The Passover lamb — whose blood marked the doors
so that death would pass over.
The daily lambs offered in the Temple — morning and evening,
for the sins of the people.
And the suffering servant — led like a lamb to the slaughter.
John is saying something breathtaking:
Jesus is the sacrifice.
Jesus is the offering.
Jesus is the one through whom sin is taken away.
Taken away, not ignored.
Not excused. Taken away.
That phrase matters.
Sin is not simply forgiven as if it did not matter.
It is confronted, carried, and removed.
This is why John adds: “who takes away the sin of the world.”
Not just my sin. Not just your sin.The sin of the world.
All that distorts creation.
All that breaks communion.
All that wounds the human heart.
Jesus comes not merely to improve behaviour, but to redeem reality.
John then says something surprising. “I did not know him.”

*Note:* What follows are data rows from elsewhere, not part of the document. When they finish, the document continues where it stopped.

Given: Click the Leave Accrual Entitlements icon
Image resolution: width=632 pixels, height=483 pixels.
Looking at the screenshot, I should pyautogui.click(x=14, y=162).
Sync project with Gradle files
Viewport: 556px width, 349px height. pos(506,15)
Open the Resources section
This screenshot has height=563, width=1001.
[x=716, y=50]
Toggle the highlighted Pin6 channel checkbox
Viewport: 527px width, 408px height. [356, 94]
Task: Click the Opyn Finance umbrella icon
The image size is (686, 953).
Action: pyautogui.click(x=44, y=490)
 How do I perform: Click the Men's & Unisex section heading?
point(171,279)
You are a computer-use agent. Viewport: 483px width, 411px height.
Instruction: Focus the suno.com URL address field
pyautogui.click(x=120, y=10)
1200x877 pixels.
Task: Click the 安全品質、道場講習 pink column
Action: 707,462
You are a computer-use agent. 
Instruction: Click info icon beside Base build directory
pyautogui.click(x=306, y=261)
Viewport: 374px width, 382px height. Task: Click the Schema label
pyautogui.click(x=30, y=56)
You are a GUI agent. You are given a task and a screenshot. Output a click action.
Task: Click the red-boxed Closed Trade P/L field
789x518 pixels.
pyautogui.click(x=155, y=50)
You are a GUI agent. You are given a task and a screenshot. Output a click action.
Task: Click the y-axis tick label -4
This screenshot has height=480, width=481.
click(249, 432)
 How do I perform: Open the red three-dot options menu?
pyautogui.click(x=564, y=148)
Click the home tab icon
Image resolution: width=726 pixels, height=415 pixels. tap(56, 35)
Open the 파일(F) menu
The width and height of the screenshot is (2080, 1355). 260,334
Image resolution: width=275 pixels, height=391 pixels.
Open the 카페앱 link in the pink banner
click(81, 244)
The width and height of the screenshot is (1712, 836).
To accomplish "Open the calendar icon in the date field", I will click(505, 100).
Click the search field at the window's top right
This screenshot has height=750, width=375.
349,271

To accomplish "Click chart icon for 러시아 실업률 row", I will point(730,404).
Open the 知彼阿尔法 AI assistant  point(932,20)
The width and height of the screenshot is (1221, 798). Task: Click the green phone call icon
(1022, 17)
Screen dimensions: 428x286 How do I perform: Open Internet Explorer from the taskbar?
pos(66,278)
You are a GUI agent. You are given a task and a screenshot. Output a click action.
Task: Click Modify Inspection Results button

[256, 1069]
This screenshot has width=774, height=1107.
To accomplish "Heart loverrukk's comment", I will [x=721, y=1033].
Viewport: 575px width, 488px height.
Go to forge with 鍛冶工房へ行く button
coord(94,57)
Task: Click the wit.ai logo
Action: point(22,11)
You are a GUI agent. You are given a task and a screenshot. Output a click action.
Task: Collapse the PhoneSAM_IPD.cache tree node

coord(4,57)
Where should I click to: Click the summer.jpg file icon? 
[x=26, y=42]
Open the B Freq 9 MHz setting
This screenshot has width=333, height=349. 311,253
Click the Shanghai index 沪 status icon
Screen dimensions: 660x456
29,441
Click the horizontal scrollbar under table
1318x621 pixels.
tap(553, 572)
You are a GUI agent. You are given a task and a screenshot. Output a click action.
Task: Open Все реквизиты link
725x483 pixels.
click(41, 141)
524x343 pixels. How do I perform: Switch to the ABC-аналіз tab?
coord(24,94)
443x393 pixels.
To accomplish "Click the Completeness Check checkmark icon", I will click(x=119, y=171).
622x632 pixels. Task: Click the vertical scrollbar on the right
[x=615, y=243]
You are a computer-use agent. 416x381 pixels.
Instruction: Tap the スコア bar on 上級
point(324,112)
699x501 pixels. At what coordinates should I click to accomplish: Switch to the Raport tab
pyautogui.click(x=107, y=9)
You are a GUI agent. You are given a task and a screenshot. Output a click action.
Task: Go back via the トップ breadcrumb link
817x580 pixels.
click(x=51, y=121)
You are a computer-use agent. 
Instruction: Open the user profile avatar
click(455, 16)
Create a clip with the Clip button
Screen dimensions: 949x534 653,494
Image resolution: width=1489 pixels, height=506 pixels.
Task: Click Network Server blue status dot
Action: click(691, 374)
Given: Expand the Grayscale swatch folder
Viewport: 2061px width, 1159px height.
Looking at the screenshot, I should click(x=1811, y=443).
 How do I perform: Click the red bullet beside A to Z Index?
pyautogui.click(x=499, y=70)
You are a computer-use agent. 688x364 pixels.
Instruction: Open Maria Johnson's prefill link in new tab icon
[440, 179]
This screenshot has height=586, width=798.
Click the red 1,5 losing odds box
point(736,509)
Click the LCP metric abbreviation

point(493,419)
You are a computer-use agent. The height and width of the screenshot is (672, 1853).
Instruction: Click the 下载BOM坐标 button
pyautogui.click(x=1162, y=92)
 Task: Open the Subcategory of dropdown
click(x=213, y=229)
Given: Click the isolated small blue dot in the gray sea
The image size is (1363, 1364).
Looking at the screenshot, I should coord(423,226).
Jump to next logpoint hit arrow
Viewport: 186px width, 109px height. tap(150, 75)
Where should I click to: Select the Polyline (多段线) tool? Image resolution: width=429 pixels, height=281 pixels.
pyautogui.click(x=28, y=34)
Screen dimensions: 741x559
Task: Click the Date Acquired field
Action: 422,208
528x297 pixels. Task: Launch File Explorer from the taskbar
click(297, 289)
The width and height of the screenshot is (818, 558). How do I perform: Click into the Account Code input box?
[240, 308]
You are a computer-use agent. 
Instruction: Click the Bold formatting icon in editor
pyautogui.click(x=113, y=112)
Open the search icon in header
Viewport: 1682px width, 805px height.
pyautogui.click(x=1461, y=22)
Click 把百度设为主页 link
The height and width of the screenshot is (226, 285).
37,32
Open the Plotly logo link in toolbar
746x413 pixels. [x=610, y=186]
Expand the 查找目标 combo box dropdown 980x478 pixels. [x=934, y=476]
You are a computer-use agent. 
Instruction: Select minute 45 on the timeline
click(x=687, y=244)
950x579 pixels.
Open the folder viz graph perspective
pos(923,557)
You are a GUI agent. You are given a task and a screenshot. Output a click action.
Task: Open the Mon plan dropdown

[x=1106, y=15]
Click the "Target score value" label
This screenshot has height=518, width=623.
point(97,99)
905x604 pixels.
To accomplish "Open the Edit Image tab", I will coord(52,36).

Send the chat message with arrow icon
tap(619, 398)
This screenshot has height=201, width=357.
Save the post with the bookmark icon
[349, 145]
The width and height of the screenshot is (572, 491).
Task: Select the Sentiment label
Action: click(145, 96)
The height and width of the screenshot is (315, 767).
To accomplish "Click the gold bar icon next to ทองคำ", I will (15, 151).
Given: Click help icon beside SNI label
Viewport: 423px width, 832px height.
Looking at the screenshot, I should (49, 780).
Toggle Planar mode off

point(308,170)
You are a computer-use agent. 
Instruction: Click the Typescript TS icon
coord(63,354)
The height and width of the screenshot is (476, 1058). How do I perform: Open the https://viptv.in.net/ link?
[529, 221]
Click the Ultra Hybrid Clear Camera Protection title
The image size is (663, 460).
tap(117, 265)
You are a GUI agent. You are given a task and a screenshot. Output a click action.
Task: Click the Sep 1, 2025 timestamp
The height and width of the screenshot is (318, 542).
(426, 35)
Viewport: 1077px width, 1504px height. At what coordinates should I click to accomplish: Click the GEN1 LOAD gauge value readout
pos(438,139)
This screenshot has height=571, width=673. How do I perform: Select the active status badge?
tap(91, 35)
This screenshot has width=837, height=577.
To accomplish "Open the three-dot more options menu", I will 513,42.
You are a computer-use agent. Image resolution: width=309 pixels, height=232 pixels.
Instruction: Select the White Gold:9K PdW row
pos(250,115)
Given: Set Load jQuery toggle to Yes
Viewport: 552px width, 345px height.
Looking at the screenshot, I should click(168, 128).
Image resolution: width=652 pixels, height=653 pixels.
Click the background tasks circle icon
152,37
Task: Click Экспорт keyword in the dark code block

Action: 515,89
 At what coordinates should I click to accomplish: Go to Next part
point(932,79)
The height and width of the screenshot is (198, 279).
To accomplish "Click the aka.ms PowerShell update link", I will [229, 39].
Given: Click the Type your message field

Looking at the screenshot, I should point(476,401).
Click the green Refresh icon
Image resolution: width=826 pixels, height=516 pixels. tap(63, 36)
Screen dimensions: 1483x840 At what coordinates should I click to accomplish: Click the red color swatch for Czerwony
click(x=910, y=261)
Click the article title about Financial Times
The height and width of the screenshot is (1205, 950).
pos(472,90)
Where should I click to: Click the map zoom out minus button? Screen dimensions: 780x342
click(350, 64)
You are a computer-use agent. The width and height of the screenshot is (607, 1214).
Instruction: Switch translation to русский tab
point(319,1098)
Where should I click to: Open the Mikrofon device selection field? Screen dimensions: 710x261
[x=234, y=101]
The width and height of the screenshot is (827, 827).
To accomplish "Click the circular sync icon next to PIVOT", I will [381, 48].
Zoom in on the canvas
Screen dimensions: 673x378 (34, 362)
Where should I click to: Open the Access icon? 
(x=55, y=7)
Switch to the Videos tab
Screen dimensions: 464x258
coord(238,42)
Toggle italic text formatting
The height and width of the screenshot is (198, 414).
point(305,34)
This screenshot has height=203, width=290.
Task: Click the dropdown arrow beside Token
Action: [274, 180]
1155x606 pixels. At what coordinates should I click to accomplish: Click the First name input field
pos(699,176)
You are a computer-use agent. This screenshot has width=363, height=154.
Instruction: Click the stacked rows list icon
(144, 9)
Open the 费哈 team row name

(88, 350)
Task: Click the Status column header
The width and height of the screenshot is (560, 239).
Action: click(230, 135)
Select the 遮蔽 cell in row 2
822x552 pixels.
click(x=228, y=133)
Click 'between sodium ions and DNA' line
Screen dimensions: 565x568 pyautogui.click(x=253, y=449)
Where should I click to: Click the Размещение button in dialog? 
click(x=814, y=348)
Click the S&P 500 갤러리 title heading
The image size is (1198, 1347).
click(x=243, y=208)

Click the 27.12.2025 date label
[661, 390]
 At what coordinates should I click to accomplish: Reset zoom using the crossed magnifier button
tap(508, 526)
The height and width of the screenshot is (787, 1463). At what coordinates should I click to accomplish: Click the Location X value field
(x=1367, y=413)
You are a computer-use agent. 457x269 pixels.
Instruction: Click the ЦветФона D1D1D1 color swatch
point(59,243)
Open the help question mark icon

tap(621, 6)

This is not ignorance in the ordinary sense. John knows who Jesus is.
But he means something deeper.
He did not know how Jesus would fulfil God’s plan until God revealed it.
John’s role is not to explain everything. It is to point.
That is the heart of Christian witness.
“I saw the Spirit descend and remain on him.” The Spirit remains.
This is crucial. In the Old Testament, the Spirit comes and goes.
In Jesus, the Spirit abides.
Jesus is not merely inspired by God.
He is the one in whom God dwells fully.
And then John says the final, decisive line:
“I have seen and borne witness that this is the Son of God.”
The Gospel today is about recognition.
Not everyone sees.
Not everyone understands.
But John sees enough to point beyond himself.
This brings us to St Paul in the second reading.
Paul writes to a community already struggling.
Divisions, misunderstandings, pride.
And how does he begin?
Not with criticism.
Not with authority.
He reminds them who they are.
“Called to be saints.”
Not later. Not when perfect. Now.
Holiness is not an achievement. It is a calling.
And it is rooted not in self-improvement,
but in belonging to Christ.
This matters because the Lamb of God is not a concept. He is a person
who calls us into relationship. And that relationship changes us.
The Second Sunday of Ordinary Time asks a simple but demanding question:
Do we recognise Jesus for who he truly is?
Not who we would prefer him to be.
Not a comfortable teacher.
Not a harmless moral guide.
But the Lamb — the one who takes away sin.
Because recognising Jesus means recognising our need.
The Lamb is only necessary if sin is real.
If we deny sin, the Gospel becomes a hobby.
If we take sin seriously, the Lamb becomes essential.
This is why the words we hear at Mass are so important.
“Behold the Lamb of God.”
The priest is not pointing to an idea.
He is pointing to the living Christ made present sacramentally.
The same Jesus John pointed to.
The same Jesus who was offered.
The same Jesus who takes away sin.
And we respond: “Lord, I am not worthy that you should enter under my roof.”
That response is not humiliation. It is truth.
And truth is always the doorway to grace.
This Sunday is about mission because once we have seen the Lamb,
we cannot keep him to ourselves.
John’s disciples hear his words and follow Jesus. John steps back.
That is authentic faith. Not drawing attention to ourselves.
Not controlling outcomes.
Pointing — and letting Christ do the rest.
Many people today are not hostile to Jesus. They simply do not see him.
Our task is not to win arguments. It is to witness.
To live in such a way that others can say: There is something different here.
John does not make himself the centre. Neither should we.
The Church exists to point to the Lamb.
To say, again and again, to a wounded world:
Here is the one who takes away sin.
Here is the one who brings healing.
Here is the one who gives peace.
The Second Sunday of Ordinary Time quietly points.
And it asks us to decide whether we will look — and follow.
With Jesus or against Him, conversion or resistance, life or death, light or darkness, truth or self deception, repentance or rebellion — the Gospel leaves us no middle ground.
The Lamb stands before us: either we follow Him and let Him take away our sin, or we refuse and keep our sins — there is no third way.